A Liar's Autobiography: Volume VI
- Front cover
- Author: Graham Chapman
- Illustrator: Johnathan Hills
- Cover artist: Johnathan Hills
- Language: English
- Subject: Autobiography
- Publisher: Eyre Methuen
- Publication date: 16 October 1980
- Publication place: England
- Media type: Print (hardcover)
- Pages: 239
- ISBN: 0-413-47570-0
- OCLC: 256519801
- Dewey Decimal: 828/.91407
- LC Class: PN2598.C27 A35 1980

= A Liar's Autobiography: Volume VI =

1980 autobiography by Graham Chapman

A Liar's Autobiography: Volume VI is a comical autobiography written by Graham Chapman of Monty Python fame, featuring a fictionalised account of his life. First published in Britain in 1980, it was republished in 1991, 1999 and 2011.

Unusually for an autobiography, the work is credited inside to five authors: Chapman, his partner David Sherlock, Alex Martin, Douglas Adams, and David A. Yallop. Adams' sole contribution was in the form of a sketch written by himself and Chapman for the television pilot Out of the Trees, which was rewritten for the book in the first person and passed off as a real event. It is not known how much material the other writers contributed. The book was re-released in 1991 with an afterword by Eric Idle, which has been included in all subsequent releases.

A semi-sequel, Calcium Made Interesting, was released in 2005.

==Film adaptation==

In June 2011, it was announced that Bill and Ben Productions was making an animated 3D movie based on the memoir. The full title is A Liar's Autobiography: The Untrue Story of Monty Python's Graham Chapman. Although not a Monty Python movie, all but one of the remaining Pythons are involved in the project. Asked what was true in a deliberately fanciful account by Chapman of his life, Terry Jones joked: "Nothing... it's all a downright, absolute, blackguardly lie."

The film uses Chapman's own voice—from a reading of his autobiography shortly before he died of cancer—and entertainment channel EPIX has announced that the film is in both 2D and 3D formats. Produced and directed by London-based Bill Jones, Ben Timlett and Jeff Simpson, the film used 14 animation companies, each working on chapters that range from 3 to 12 minutes in length, with each chapter in a different style.

John Cleese recorded dialogue which was matched with Chapman's voice.

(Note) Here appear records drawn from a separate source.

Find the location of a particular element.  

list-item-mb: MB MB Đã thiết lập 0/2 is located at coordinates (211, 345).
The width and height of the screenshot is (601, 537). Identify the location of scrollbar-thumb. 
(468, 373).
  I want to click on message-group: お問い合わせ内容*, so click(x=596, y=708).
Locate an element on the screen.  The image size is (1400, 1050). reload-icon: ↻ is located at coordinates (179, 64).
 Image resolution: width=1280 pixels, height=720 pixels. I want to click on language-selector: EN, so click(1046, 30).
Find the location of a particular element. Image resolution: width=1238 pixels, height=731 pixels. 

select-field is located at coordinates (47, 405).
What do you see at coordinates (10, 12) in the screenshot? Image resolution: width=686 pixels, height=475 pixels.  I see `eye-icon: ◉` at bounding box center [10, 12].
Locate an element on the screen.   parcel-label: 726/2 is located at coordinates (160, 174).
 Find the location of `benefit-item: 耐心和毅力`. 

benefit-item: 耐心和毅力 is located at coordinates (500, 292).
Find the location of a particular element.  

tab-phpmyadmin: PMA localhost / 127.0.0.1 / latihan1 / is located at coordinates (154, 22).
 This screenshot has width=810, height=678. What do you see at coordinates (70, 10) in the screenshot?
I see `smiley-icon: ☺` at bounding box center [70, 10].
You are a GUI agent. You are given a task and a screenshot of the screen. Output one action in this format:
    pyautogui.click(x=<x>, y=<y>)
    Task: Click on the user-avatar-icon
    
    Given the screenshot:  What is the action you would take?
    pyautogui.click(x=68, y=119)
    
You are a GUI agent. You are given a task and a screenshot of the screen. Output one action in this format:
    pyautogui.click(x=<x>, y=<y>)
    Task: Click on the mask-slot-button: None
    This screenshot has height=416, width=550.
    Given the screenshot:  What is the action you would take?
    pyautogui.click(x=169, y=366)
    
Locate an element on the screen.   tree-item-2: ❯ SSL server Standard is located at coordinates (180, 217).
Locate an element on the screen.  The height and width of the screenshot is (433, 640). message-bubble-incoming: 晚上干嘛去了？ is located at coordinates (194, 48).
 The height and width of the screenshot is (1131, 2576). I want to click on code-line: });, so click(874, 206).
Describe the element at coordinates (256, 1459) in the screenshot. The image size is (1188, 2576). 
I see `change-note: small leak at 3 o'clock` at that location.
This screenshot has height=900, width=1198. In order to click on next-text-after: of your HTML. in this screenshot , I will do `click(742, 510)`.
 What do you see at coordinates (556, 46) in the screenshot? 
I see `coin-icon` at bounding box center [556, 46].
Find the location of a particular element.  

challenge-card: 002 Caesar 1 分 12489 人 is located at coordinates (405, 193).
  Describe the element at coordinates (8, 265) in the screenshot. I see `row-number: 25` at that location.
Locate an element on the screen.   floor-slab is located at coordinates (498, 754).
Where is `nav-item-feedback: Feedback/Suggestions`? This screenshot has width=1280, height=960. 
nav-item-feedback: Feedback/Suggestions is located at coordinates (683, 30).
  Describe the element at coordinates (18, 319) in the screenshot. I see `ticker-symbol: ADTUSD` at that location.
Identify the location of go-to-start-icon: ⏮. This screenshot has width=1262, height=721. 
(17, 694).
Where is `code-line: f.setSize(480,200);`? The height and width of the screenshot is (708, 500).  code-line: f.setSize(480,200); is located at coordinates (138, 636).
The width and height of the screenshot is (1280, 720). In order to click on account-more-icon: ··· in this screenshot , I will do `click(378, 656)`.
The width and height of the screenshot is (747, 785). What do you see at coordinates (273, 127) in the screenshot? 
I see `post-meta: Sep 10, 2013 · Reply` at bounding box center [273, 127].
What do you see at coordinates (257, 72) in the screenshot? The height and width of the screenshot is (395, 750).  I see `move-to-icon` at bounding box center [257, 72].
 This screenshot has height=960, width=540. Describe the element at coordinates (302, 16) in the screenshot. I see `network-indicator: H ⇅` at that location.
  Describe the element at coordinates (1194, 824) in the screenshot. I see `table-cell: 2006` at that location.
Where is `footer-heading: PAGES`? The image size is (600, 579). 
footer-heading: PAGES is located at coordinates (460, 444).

Michael Palin voiced Chapman's father and Terry Jones voiced his mother. Terry Gilliam voiced Graham's psychiatrist. They all play various other roles. Among the original Python group, only Eric Idle was not involved.

The film received a limited theatrical release on 2 November 2012 in the US, and aired on the Epix TV channel on the same day. The film was shown in 3D at the Rotterdam Film Festival on 1 February 2013.